Wahawisan R, Gorell T A
Steroids. 1980 Jul;36(1):115. doi: 10.1016/0039-128x(80)90073-2.
The interconversion of estradiol-17 beta and estrone in the rat uterus is due to the action of 17 beta-hydroxysteroid dehydrogenase. Whole uteri or 800 x g supernatant fractions of the uteri were incubated in the presence of [3H] estradiol-17 beta and NAD at 37 degrees C for 3 h or 1 h, respectively. In the mature rat uterus the oxidation of estradiol-17 beta and estrone was dependent on the stage of the estrous cycle, suggesting hormonal control.
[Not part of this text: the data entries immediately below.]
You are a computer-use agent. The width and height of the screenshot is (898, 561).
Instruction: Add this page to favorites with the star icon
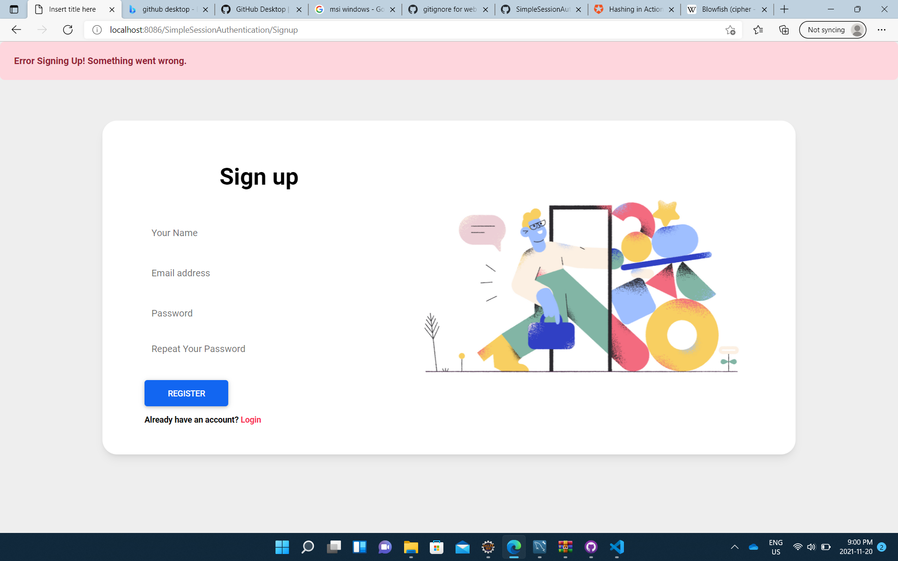(x=730, y=30)
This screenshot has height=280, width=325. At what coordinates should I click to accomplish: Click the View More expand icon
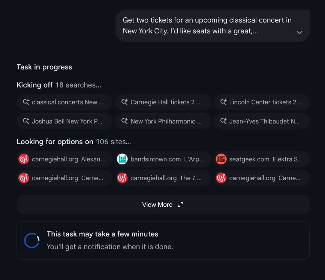click(180, 205)
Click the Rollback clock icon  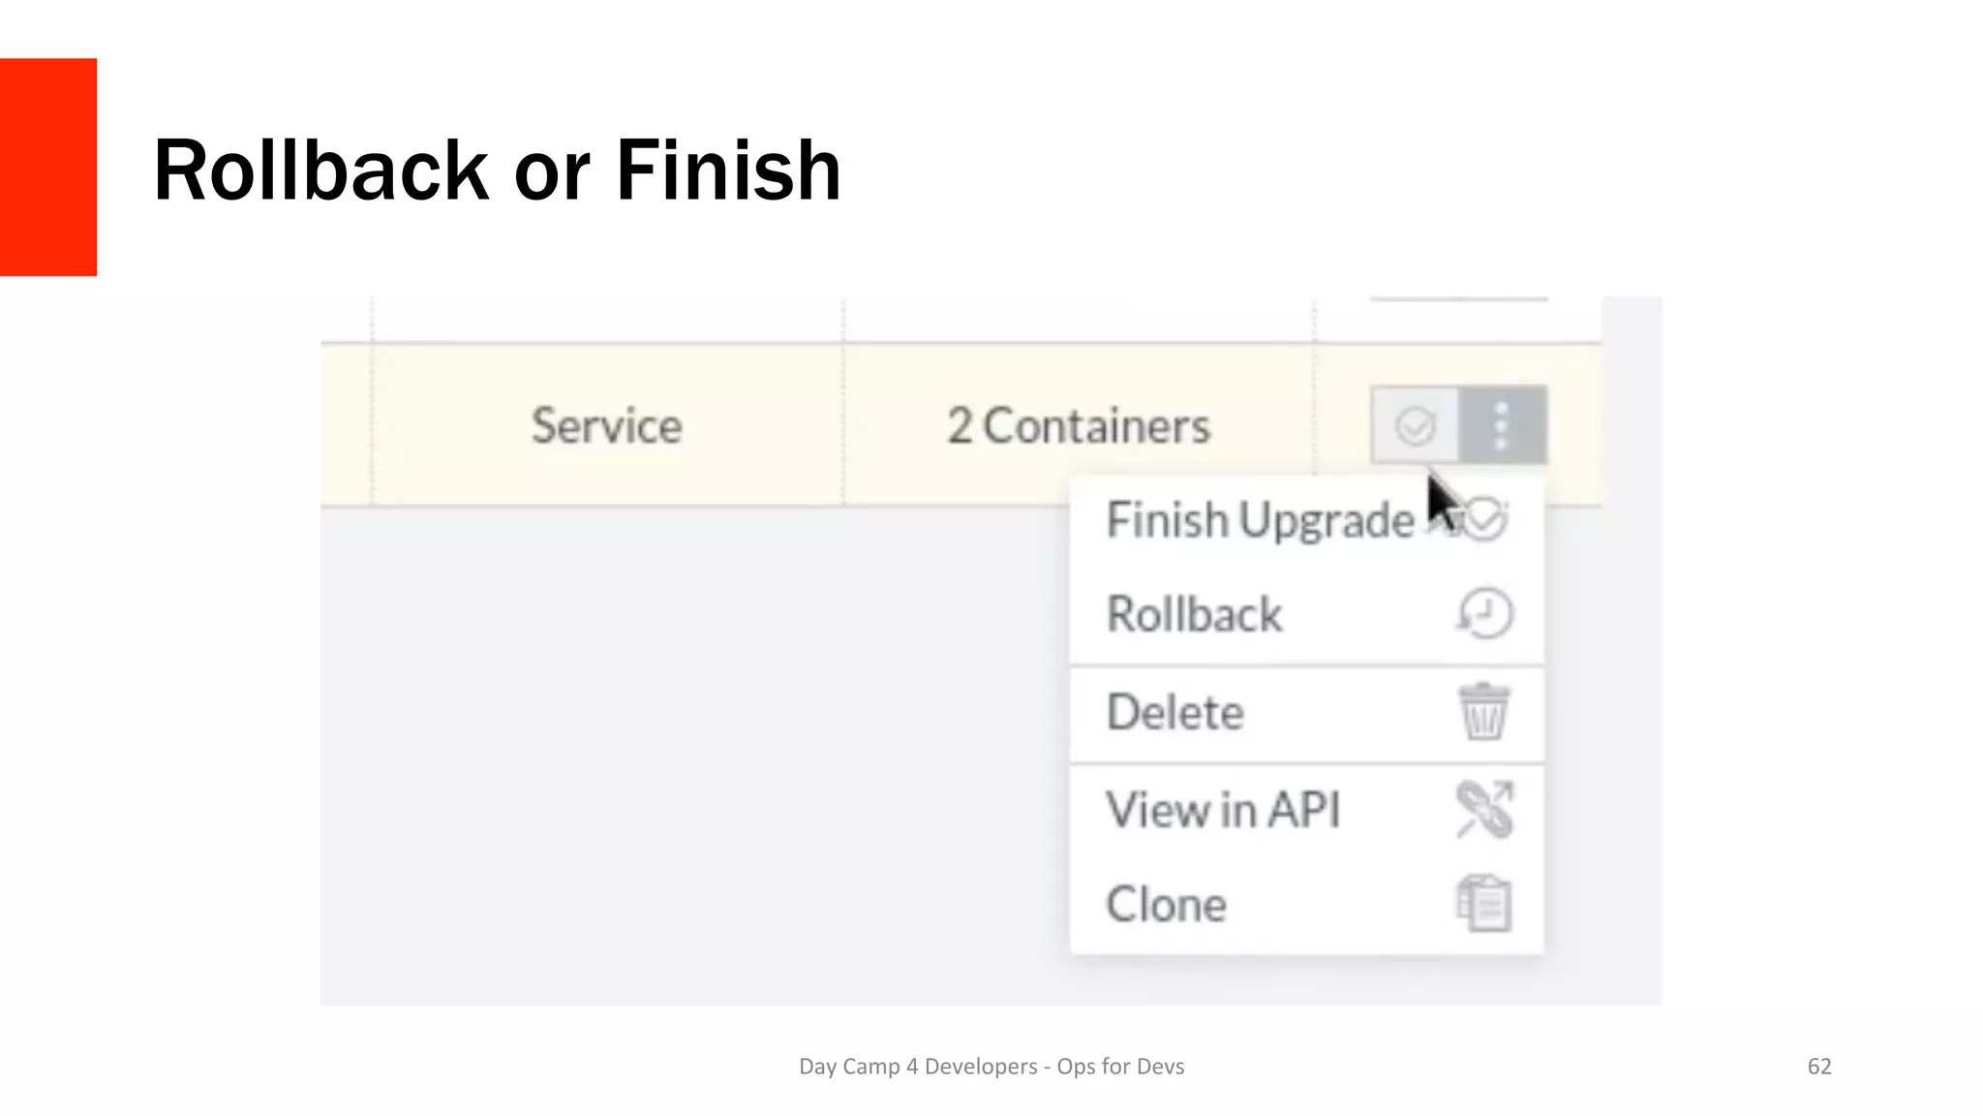1484,613
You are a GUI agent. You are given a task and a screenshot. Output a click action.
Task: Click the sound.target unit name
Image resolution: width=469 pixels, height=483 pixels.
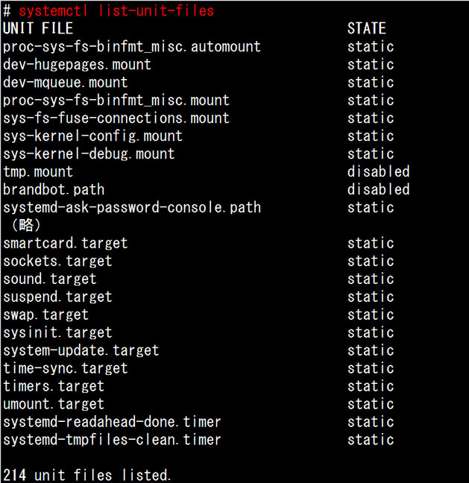pyautogui.click(x=50, y=279)
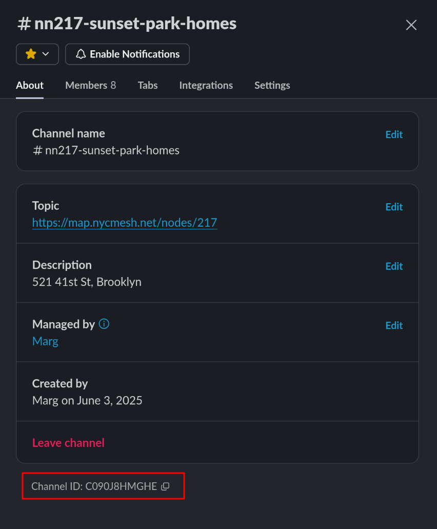Switch to the About tab
The image size is (437, 529).
[x=30, y=85]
The 17 beta-hydroxysteroid dehydrogenase activity was highest at estrus (200 fmol estrone) and lowest at diestrus (80 fmol estrone). An enhancement of activity occurred when adult rats at each stage of the estrous cycle were administered estradiol-17 beta, while progesterone administration at each stage resulted in decreased enzyme activity. The uterine 17 beta-hydroxysteroid dehydrogenase activity of estradiol-17 beta treated ovariectomized rats was time and dose dependent but decreased when progesterone was administered with or without estradiol-17 beta administration. These results suggest that estradiol-17 beta caused an increase in enzyme activity that was inhibitable by progesterone in the rat uterus. The increased 17 beta-hydroxysteroid dehydrogenase activity may reflect a specific response of the rat uterus to estradiol-17 beta.